Does Topics work with self-hosted Braintrust?
Topics works with self-hosted Braintrust on data plane v2.x or later. Self-hosted deployments use outbound calls to Braintrust-hosted Topics model endpoints, with Zero Data Retention applied on the Braintrust side. Teams running self-hosted Braintrust should review the v2.x setup requirements before enabling Topics.
What happens to PII in classified traces?
Facet summarization reads trace content to generate summaries, so any PII logged inside the original trace can be visible to the summarization model. For PII-sensitive workloads, teams should scrub sensitive fields before logging or use a custom preprocessor that filters regulated content before the trace reaches the summarization step.
What is the difference between built-in facets and custom facets?

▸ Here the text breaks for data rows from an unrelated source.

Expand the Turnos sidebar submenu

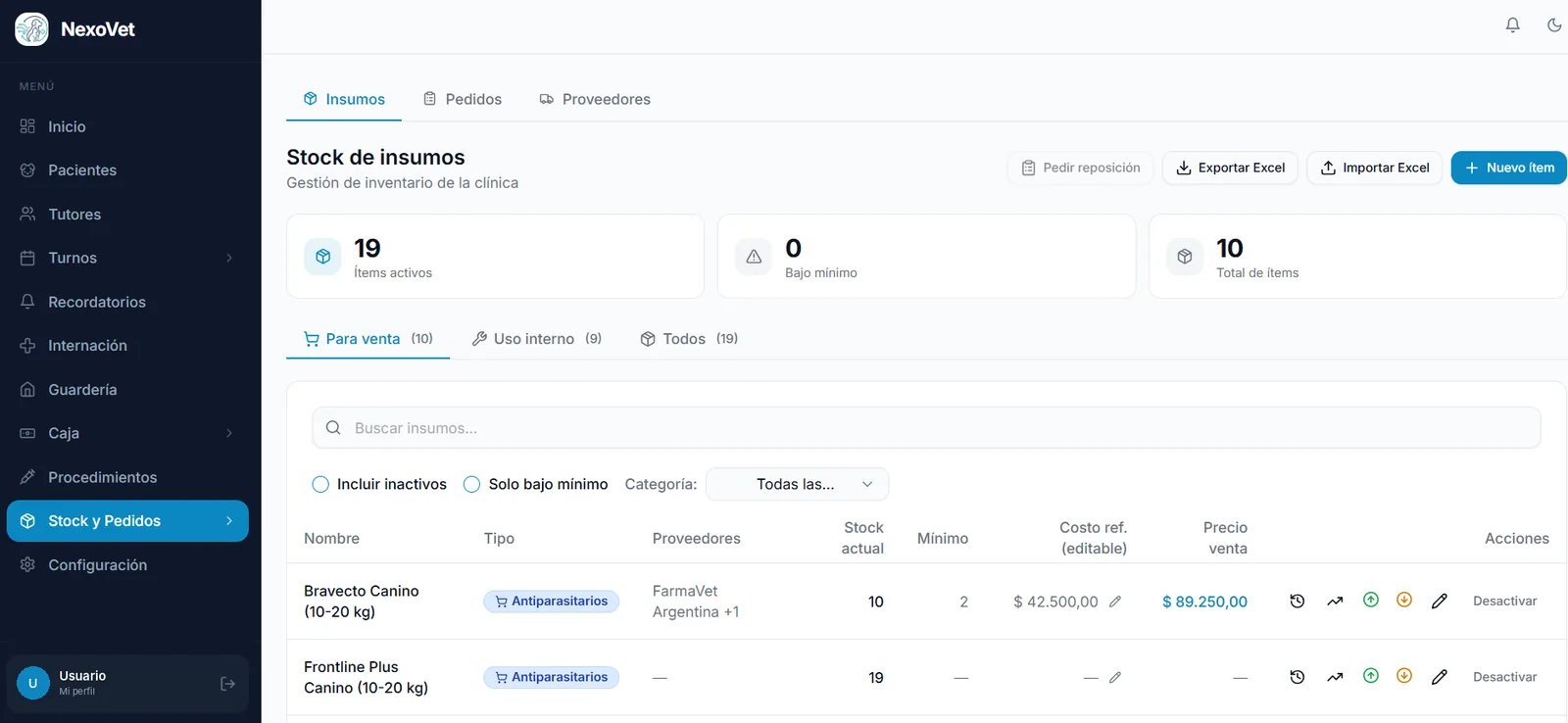[x=229, y=258]
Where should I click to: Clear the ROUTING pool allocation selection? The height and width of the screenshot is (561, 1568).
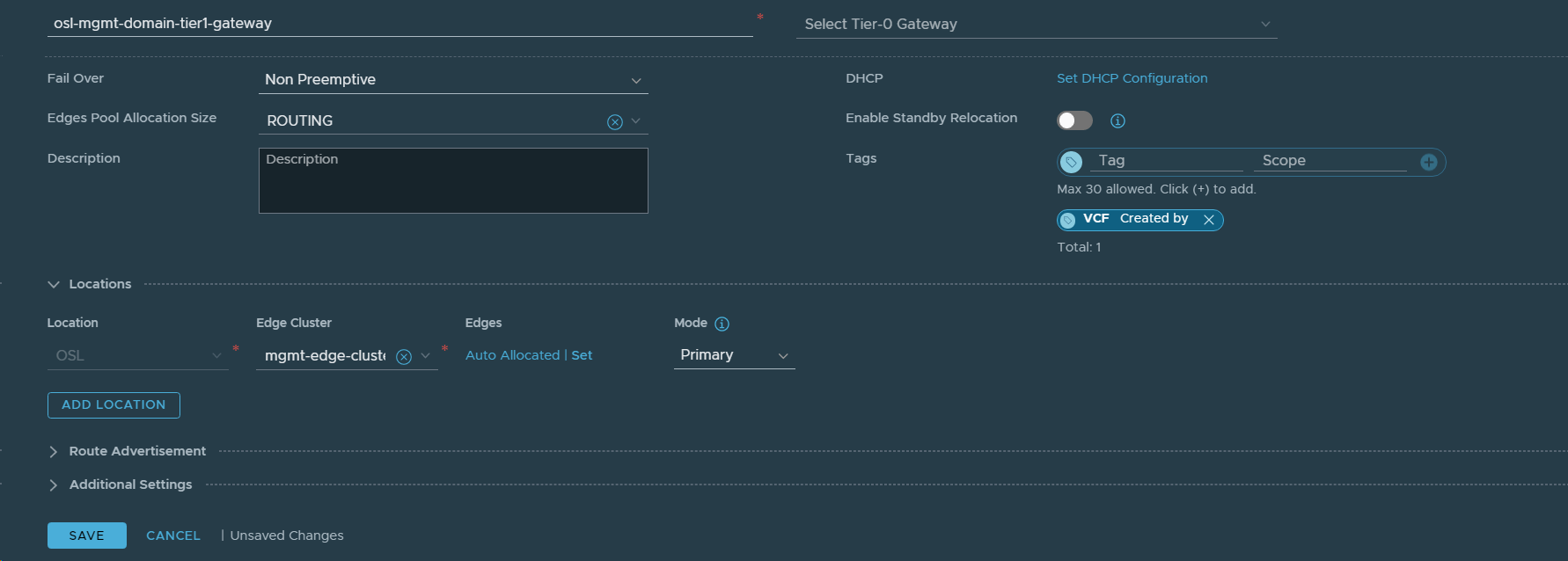coord(614,122)
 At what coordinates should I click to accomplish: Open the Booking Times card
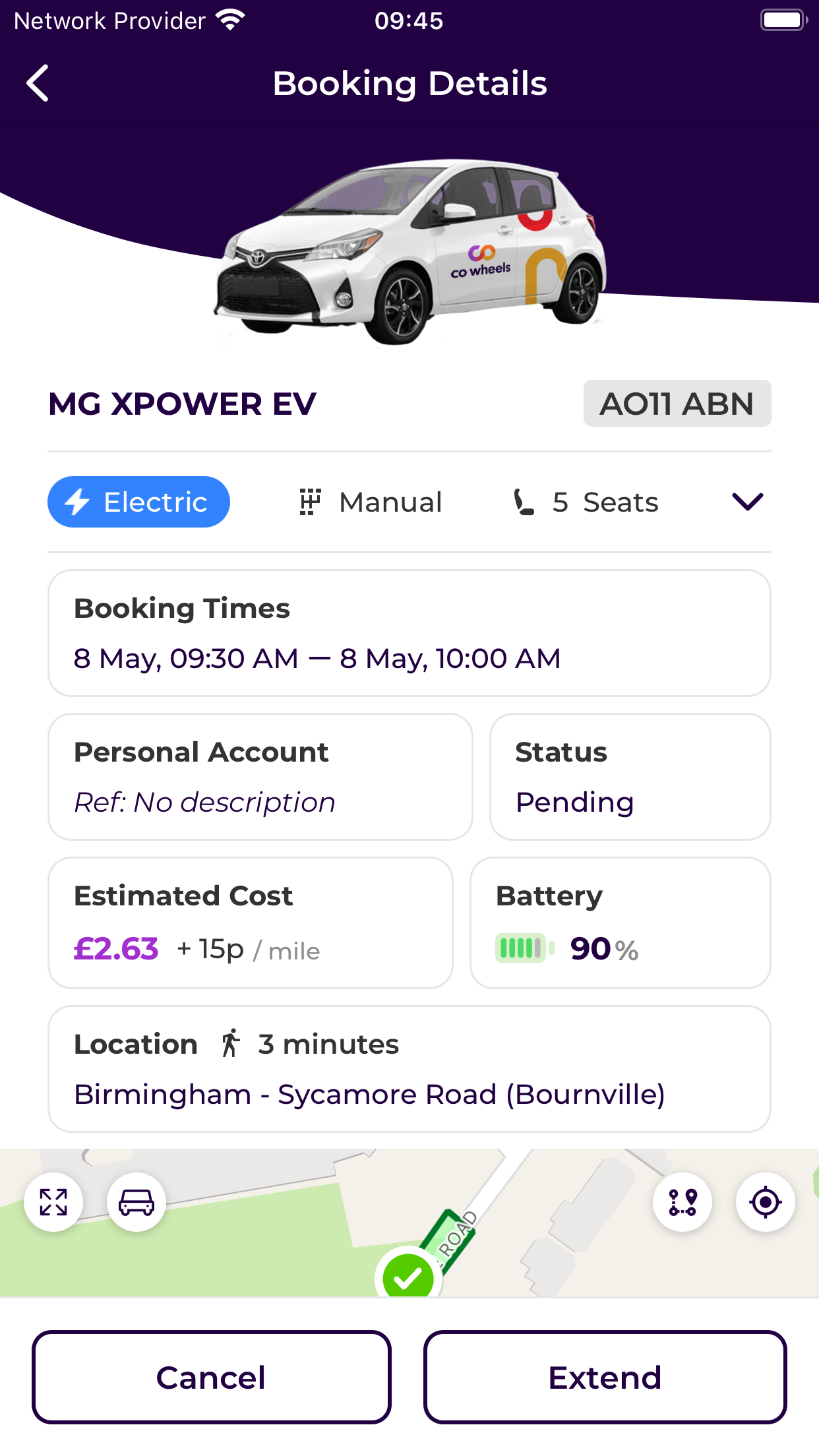pos(410,633)
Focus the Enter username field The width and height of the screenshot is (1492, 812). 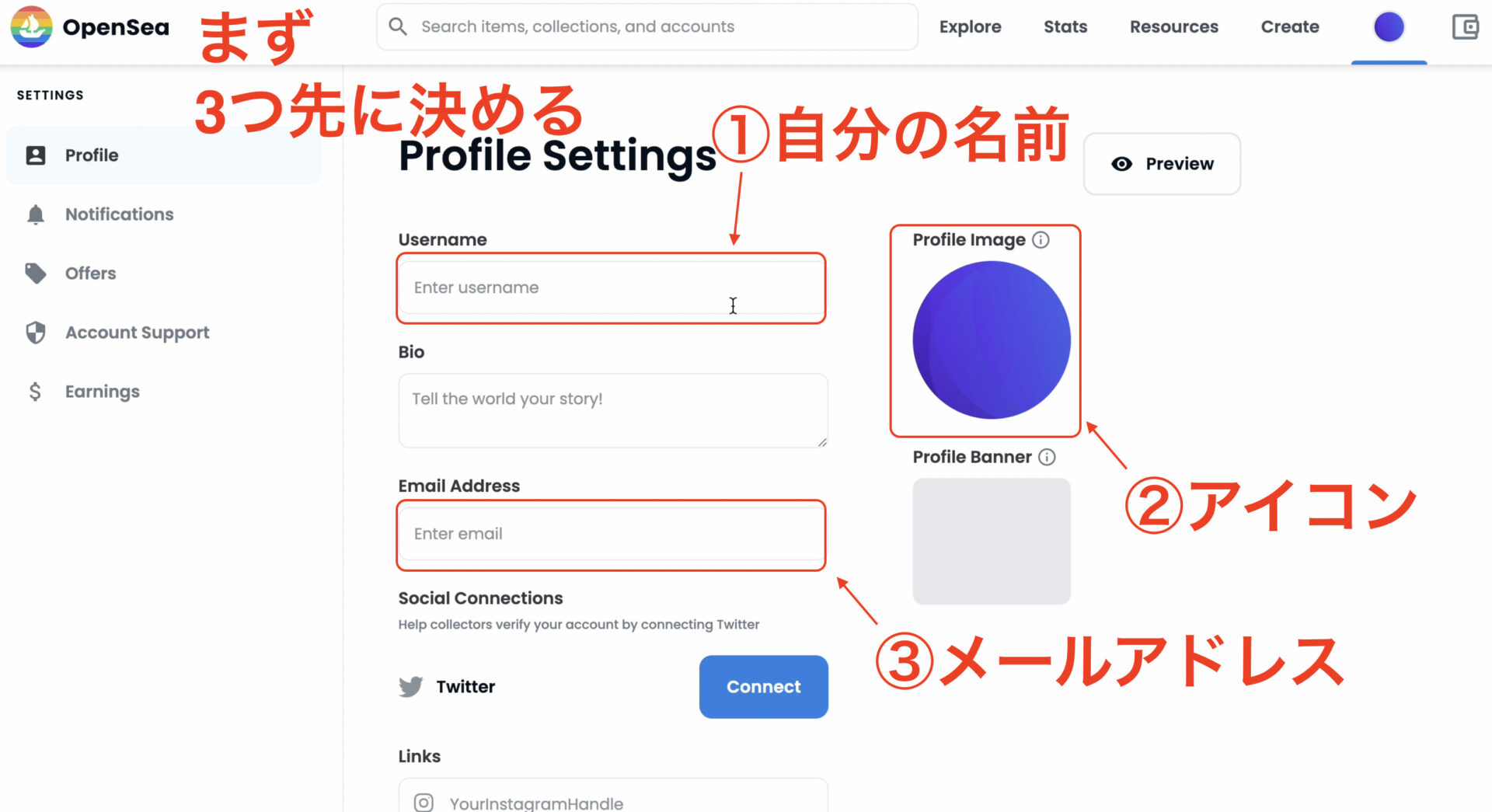point(612,288)
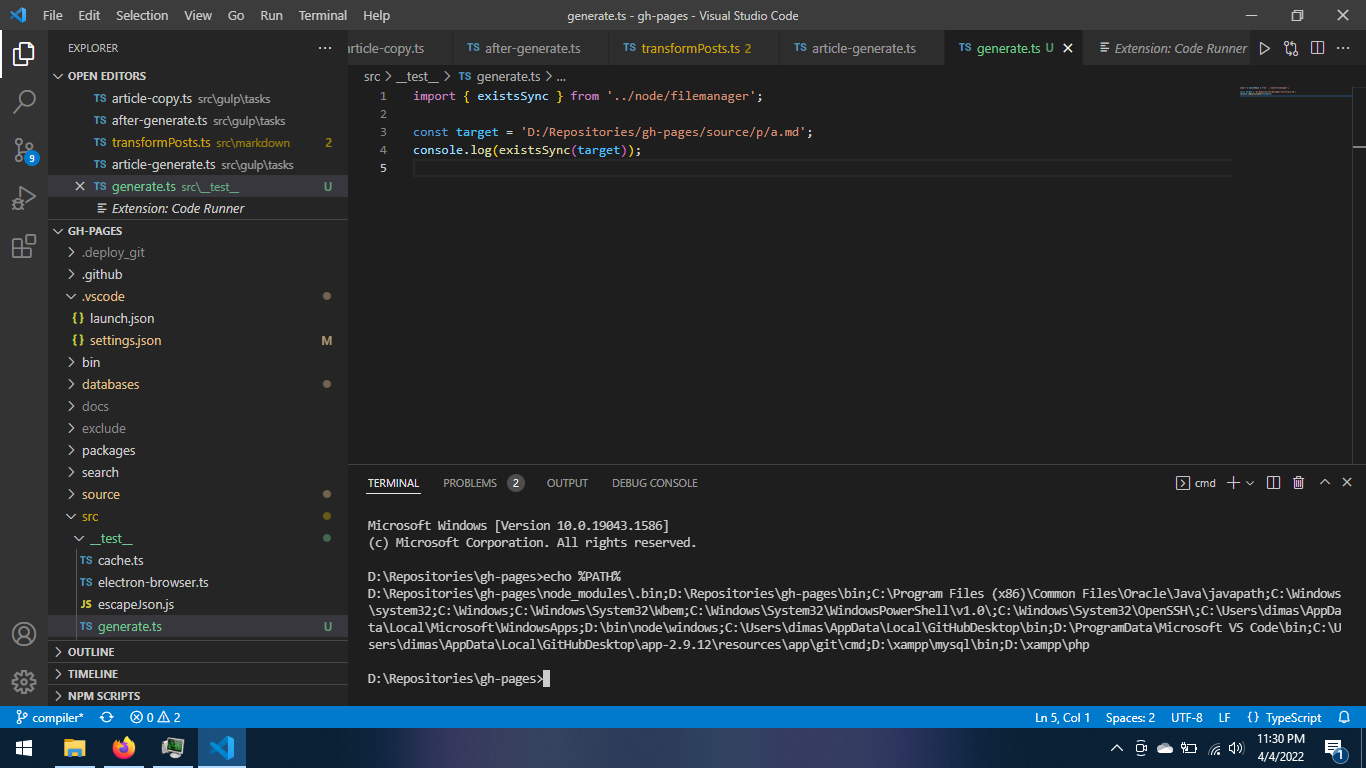Image resolution: width=1366 pixels, height=768 pixels.
Task: Switch to the PROBLEMS tab
Action: point(470,483)
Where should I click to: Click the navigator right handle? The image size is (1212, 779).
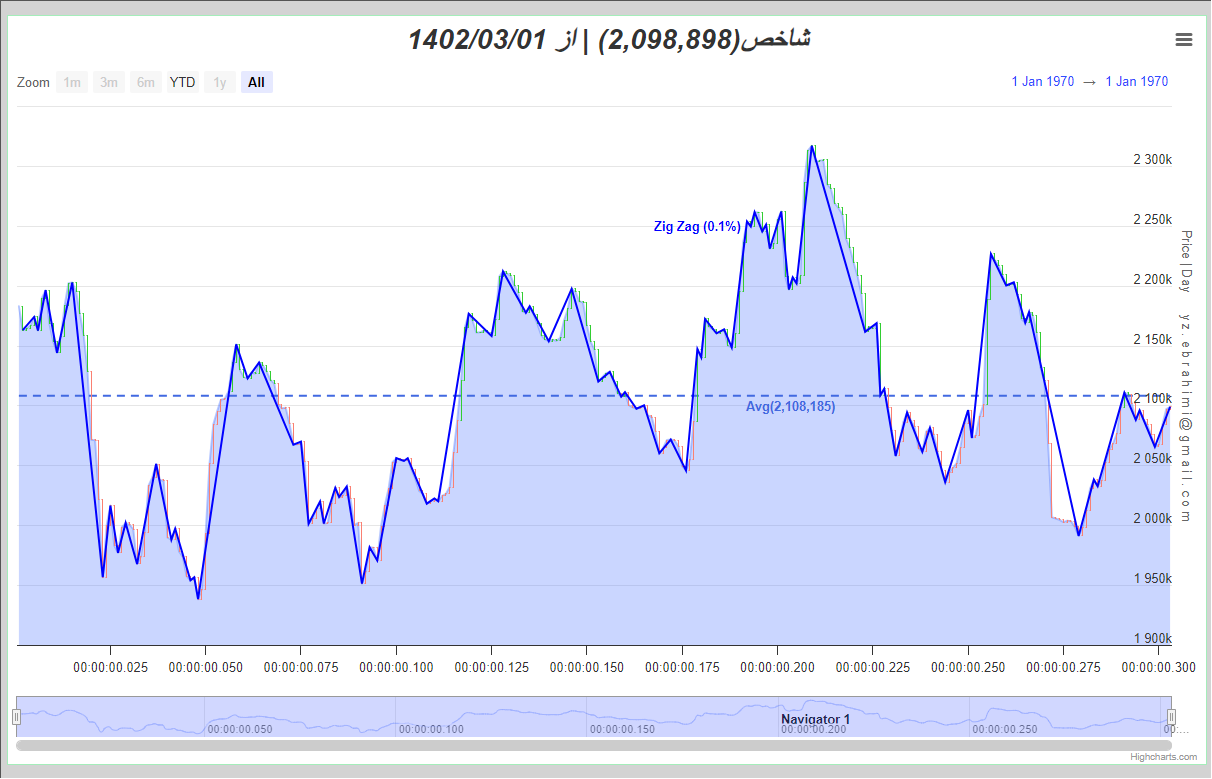click(x=1172, y=717)
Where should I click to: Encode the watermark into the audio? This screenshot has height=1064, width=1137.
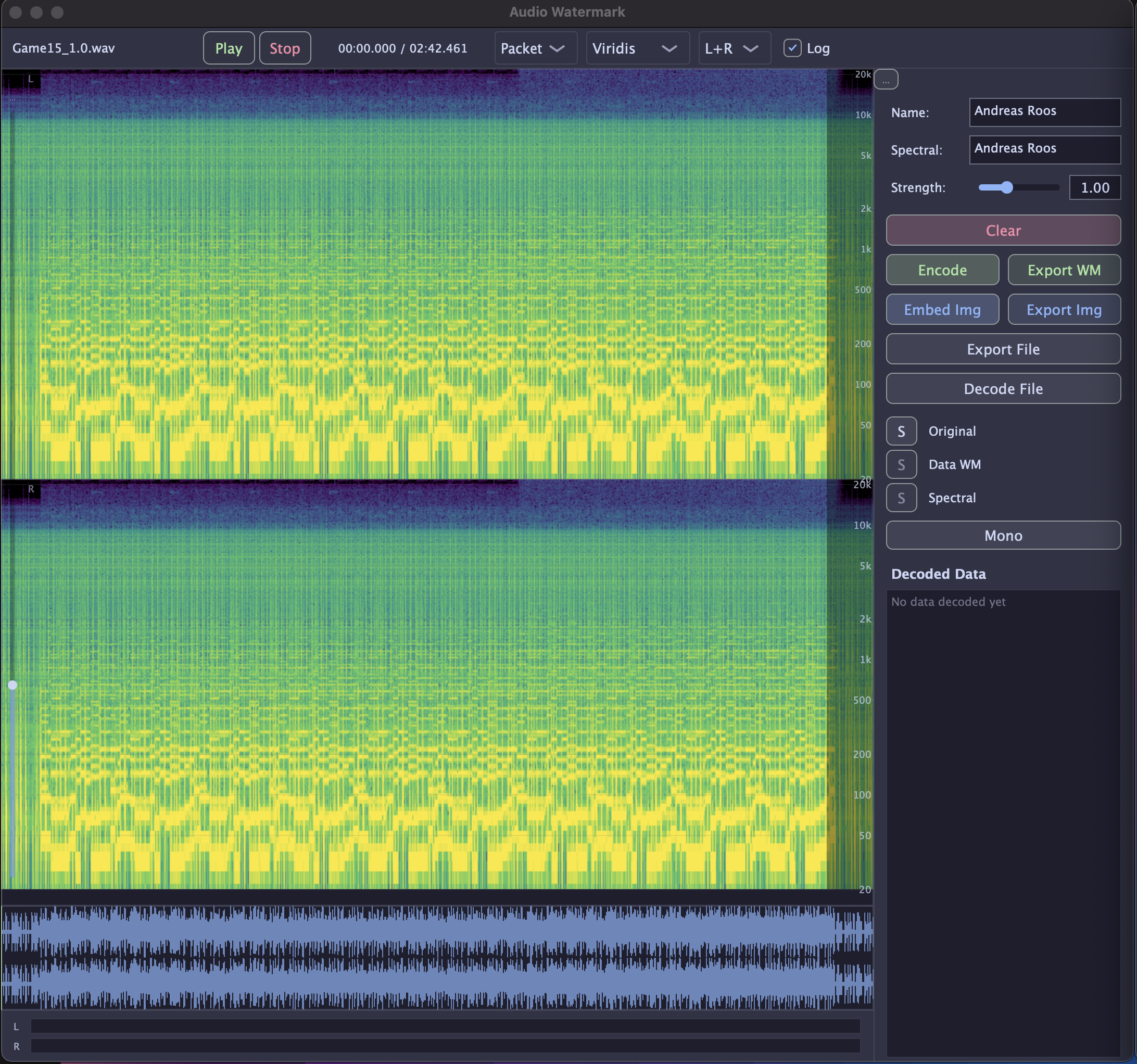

Built-in facets ship with Topics and cover general patterns across Task, Sentiment, and Issues. Custom facets let teams define domain-specific extractors with a preprocessor, a prompt, and an optional exclusion regex, so Topics can classify product-specific signals that built-in facets do not capture. Both run inside the same Topics automation and count toward the same Topics credit on each run.
How often do classifications regenerate?
Topics runs on a daily cycle. New logs are processed continuously as they arrive, and topics regenerate from collected facet summaries once per day after enough summaries are available. Teams can trigger an immediate run with Re-generate topics in the UI or bt topics poke in the CLI. After changing a custom facet or automation filter, bt topics rewind replays a historical window so existing traces pick up updated classifications.